**YOUR OBJECTIVE**
Repeat, exactly as they appear, the lines from the one with "Click the 실행 로그 panel heading" through the last line of the entries below, but none of the pictures.

*** DATA RECORDS Section Begins ***

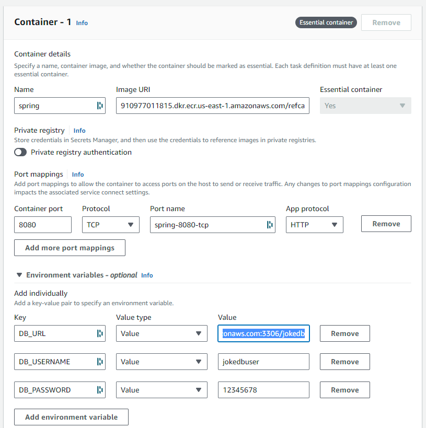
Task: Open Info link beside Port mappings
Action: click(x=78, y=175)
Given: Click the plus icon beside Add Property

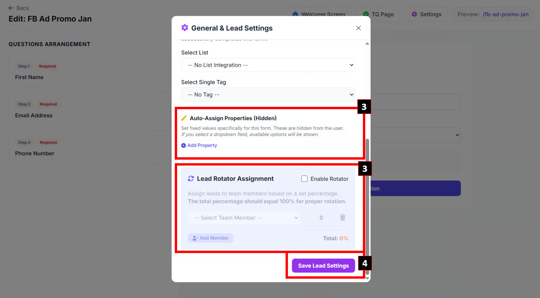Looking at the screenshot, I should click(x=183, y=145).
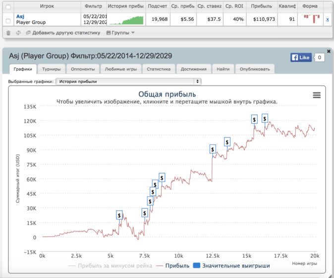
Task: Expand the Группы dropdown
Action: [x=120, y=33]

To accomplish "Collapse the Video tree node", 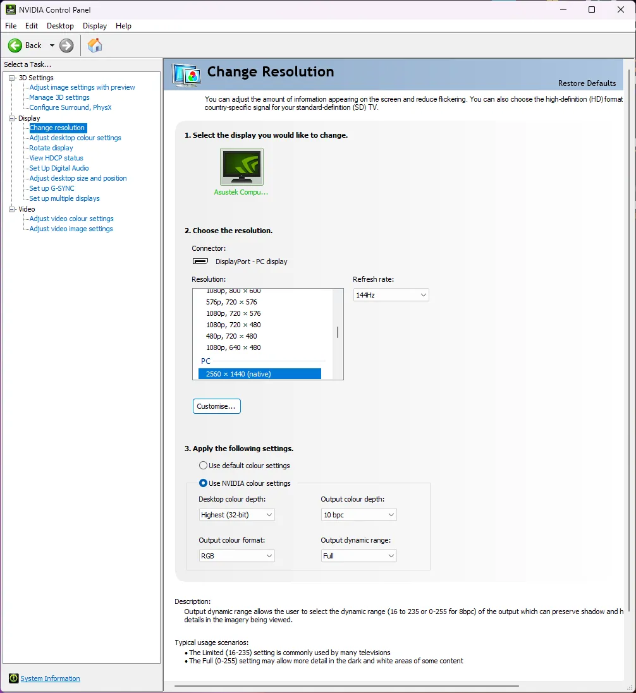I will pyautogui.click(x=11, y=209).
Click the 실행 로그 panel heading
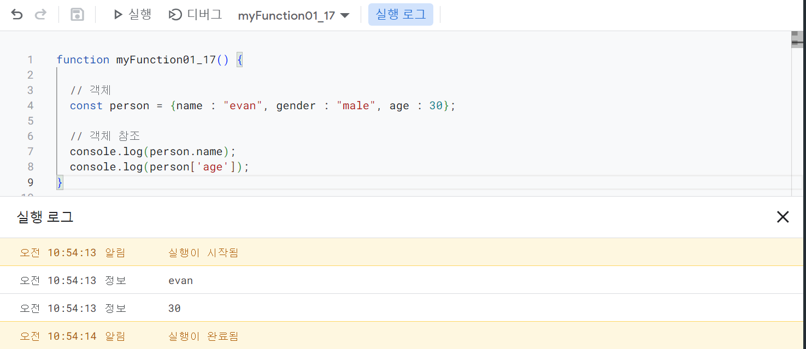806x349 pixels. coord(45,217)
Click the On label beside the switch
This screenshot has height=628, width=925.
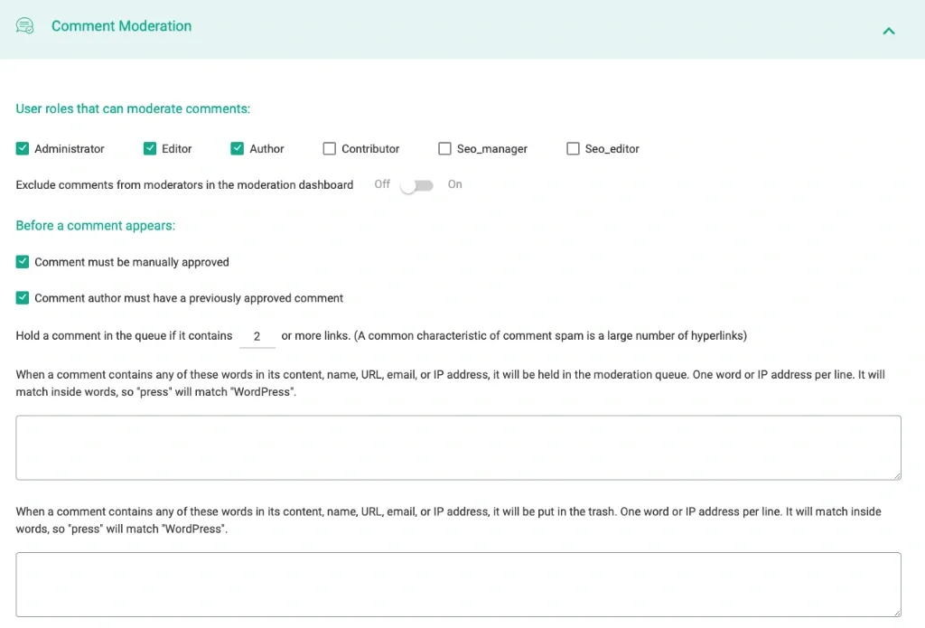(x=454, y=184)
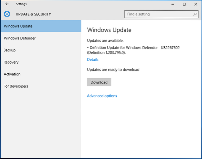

*** DATA RECORDS Section Ends ***

**TASK OUTPUT**
Click the 실행 로그 panel heading
806x349 pixels. coord(45,217)
Click the On label beside the switch
This screenshot has height=628, width=925.
(x=454, y=184)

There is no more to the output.